Трубка удивлённо замолкла.

— Берёза, ну скажи, какой урок был и что задавали?

— А зачем тебе?

— Надо.

— Зачем надо? Ты сроду уроков не учил, а тут «что задавали»? Разыгрываешь, я же знаю.

Борька разозлился да как стукнет по аппарату кулаком.

— Ну если не скажешь, Берёза, берегись! Тогда узнаешь! Так дам…

— Только попробуй, Лопух!

— Ха-ха, не пробовал? Забыл? Синяки прошли?

Трубка замолчала. Борька сообразил, что если Берёза ничего не скажет, то придётся бежать в школу.

— Берёза, эй! Скажешь — не трону.

Трубка молча сопела.

— Берёза, голос потерял?

— Не потерял.

— Ну скажи, а? Я тебе за это… бинокль поглядеть дам, гляди в обе стороны, в ближнюю и дальнюю. Гляди, сколько хочешь, целых пять минут.

— Честно?

— Честно.

— Было литературное чтение, задали стих.

— Какой стих?

— Чепуховый. Полстранички.

— А как начинается?

— Начинается «когда».

— Что когда?

— Так начинается «когда».

— А кончается?

— Сейчас…

Трубка что-то зашептала, забормотала, видно, Берёза бубнил себе под нос стихи наизусть.

— Кончается «там».

— Где там?

— Не где там, а кончается «там».

— Чудно как-то начинается и кончается.

— А я виноват? Ну когда дашь бинокль?

— А какая страница по учебнику?

— А его в учебнике нету. Он в книжке. У полкласса есть, а у кого нет, переписать надо, у кого есть.

— А какая книжка?

— «Басни» называется.

— И.А.Крылов? У меня есть! — вспомнил Борька.

— Ага, Крылов. А чего иа?

— А я почём знаю, написано И.А.

— Наверно, зовут его И.А., — сообразил, наконец, Берёза.

— А про что басня? — допытывался Борис.

— Про рака, про рыбу и про гуся. Нет, не про гуся, а про лебедя. А рыба — щука. Только она не про них, а про товарищей.

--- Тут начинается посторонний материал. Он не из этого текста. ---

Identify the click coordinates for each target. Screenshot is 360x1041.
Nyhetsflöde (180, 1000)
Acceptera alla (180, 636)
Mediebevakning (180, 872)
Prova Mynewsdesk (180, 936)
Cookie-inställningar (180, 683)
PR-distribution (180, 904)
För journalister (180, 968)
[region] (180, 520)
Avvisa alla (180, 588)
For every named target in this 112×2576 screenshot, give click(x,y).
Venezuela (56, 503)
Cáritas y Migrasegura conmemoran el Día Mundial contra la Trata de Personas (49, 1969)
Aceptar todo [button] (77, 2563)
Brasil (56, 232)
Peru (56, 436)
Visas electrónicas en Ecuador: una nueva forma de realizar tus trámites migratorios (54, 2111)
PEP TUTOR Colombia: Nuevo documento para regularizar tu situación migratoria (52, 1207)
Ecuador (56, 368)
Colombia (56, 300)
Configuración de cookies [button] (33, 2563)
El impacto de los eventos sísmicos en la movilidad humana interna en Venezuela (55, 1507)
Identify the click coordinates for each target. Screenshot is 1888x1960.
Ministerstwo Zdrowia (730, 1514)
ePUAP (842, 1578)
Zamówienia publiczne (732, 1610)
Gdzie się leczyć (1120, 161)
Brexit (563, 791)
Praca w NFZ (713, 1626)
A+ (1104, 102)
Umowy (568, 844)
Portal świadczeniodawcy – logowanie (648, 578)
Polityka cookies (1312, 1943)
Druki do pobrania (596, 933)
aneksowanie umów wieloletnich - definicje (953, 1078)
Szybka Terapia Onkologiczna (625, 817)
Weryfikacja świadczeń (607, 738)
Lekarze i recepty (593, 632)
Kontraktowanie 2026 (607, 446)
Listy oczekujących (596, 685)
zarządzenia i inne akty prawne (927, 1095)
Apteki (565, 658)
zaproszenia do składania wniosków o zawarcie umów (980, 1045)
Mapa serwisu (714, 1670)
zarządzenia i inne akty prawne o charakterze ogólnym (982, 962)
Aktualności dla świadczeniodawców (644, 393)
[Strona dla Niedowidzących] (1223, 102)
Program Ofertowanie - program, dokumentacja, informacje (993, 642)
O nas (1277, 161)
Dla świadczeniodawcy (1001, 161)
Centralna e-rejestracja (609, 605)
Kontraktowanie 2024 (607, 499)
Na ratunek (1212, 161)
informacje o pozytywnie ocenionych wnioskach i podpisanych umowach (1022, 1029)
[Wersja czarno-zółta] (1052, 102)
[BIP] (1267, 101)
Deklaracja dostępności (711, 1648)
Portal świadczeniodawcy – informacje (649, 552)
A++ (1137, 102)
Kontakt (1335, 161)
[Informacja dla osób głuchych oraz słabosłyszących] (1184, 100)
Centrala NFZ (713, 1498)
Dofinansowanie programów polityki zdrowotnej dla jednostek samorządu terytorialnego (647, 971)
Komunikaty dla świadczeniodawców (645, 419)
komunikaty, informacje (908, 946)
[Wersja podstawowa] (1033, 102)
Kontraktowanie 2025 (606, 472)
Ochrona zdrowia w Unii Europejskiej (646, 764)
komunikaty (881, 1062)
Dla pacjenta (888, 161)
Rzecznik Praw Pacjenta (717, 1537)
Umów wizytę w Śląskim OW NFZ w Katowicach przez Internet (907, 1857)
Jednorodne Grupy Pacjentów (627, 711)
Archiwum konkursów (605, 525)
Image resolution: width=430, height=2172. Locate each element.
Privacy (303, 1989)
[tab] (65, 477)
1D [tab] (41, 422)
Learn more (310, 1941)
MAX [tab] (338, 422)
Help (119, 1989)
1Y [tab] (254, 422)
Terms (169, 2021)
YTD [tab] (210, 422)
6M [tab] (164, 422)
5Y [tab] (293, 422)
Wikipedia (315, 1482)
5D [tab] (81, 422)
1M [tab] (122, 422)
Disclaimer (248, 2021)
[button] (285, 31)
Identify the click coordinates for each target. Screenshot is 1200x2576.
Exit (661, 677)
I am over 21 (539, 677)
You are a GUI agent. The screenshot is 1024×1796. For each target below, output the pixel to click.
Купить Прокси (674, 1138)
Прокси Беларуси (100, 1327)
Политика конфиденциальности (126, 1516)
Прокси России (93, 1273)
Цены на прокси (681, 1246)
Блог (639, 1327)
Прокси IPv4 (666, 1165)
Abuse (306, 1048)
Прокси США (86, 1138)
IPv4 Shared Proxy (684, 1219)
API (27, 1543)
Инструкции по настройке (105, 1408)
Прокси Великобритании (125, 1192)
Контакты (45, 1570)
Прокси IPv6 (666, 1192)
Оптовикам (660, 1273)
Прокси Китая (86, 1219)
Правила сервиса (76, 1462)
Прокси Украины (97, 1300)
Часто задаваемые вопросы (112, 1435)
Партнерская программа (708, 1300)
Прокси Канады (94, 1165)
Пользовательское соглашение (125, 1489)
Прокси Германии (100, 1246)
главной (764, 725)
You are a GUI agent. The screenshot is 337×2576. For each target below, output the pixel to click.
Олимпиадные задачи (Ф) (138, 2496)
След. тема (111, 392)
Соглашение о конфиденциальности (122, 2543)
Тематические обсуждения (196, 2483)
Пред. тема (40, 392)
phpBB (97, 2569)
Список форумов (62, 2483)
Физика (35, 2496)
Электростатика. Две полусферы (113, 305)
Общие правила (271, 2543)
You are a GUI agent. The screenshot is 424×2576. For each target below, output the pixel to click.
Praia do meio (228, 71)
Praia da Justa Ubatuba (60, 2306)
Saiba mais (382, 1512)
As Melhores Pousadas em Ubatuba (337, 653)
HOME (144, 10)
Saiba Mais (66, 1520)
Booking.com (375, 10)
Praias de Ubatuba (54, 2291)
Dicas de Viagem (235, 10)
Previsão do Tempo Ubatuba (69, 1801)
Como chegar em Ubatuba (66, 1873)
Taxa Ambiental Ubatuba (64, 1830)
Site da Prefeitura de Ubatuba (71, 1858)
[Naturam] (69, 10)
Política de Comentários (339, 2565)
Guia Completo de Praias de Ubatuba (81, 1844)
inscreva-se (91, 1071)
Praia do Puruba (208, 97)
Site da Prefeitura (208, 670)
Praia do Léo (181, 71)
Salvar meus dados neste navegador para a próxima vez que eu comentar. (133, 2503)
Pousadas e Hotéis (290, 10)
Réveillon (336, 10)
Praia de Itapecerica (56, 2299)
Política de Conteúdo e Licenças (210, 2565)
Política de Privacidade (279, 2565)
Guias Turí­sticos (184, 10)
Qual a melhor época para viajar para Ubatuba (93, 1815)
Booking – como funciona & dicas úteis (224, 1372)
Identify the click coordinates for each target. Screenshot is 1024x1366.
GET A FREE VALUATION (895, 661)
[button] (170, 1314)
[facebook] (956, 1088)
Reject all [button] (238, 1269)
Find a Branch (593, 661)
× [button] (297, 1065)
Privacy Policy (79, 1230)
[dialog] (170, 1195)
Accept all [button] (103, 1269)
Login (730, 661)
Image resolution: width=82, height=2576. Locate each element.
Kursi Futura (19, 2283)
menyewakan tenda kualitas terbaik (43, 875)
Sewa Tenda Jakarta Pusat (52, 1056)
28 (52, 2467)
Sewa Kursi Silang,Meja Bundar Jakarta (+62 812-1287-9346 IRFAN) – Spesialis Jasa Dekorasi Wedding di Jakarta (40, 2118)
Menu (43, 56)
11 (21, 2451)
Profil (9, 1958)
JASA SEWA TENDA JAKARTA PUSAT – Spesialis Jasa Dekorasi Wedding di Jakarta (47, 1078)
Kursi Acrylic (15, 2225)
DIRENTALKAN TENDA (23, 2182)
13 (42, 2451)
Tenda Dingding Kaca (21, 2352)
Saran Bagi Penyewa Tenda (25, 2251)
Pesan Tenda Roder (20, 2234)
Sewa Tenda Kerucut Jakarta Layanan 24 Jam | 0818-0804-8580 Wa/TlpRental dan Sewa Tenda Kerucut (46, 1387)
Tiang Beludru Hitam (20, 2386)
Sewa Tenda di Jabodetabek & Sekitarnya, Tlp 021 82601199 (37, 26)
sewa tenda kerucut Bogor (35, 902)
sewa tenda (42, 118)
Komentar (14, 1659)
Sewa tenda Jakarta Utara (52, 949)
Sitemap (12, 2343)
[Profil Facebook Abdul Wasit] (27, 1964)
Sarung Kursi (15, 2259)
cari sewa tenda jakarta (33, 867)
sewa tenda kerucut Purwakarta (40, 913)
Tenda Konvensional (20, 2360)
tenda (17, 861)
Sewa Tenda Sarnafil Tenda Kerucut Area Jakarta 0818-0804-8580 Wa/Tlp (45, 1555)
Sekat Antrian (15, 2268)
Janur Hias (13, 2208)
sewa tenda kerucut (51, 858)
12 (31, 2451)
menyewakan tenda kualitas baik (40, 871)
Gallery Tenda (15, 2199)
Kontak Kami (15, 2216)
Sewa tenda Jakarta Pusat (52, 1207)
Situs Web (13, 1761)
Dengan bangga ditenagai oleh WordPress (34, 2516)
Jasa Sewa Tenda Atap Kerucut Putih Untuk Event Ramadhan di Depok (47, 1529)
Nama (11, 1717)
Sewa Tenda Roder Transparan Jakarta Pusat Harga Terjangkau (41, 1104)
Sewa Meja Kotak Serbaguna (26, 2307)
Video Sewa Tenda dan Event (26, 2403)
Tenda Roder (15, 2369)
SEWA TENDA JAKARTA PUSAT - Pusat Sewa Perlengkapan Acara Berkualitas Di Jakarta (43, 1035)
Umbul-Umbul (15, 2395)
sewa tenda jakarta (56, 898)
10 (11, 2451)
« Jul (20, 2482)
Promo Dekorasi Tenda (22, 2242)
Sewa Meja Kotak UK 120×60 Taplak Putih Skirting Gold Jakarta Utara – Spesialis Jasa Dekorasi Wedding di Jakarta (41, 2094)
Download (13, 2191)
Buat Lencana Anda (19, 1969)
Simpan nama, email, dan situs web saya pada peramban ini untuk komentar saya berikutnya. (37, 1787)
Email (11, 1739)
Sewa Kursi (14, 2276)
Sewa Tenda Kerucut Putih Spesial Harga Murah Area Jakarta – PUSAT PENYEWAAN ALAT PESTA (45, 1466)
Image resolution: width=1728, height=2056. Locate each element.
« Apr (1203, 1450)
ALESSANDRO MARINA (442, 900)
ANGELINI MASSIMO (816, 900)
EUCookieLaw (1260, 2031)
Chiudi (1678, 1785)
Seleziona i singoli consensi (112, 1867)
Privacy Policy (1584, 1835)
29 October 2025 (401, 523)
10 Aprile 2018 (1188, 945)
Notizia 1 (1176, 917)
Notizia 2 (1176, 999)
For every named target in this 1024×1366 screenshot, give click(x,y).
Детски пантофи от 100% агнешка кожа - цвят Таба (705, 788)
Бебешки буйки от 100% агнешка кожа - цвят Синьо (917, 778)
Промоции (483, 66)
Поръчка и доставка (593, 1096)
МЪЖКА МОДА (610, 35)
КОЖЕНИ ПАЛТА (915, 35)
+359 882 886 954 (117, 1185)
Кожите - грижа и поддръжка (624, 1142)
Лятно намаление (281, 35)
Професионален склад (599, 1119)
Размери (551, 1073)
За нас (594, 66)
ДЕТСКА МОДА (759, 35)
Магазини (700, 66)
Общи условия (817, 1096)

— Ничего не понимаю, то про гуся, то про лебедя, то про товарищей.

— Выучи — поймёшь.

— А как называется?

— Я забыл.

— Погляди.

В трубке что-то зашлёпало, это, наверно, Берёза побежал глядеть название и зашлёпал по полу. Потом трубка радостно рявкнула:

— «Лебедь, щука и рак» называется. Ну когда дашь?

— Что когда дам?

— Бинокль.

— Ха-ха! Бинокль захотел! Шиш я тебе дам. Могу с маслом. Хочешь с маслом? Могу без масла.

— Что без масла? — не понял Берёза.

— Шиш!

— Шиш? Ах, ши-иш?!

Трубка сначала не поверила в обман. Ей показалось, что она просто ослышалась, не поняла, а потом, когда Лопух повторил свои подлые слова, до того взорвалась, стала орать, хрипеть, визжать, что, казалось, вот-вот разлетится на куски. А Борька стоял и слушал. Молча. Если бы у него было нормальное лицо, то на нём, вероятно, отразилась бы довольная ухмылочка, на которую со стороны ужасно противно смотреть.

Когда трубка начала понемногу стихать, Борис спокойным голосом спросил:

— Ну, Берёзочка, всё? Приветик! — и бряк! повесил трубку на её обычное место.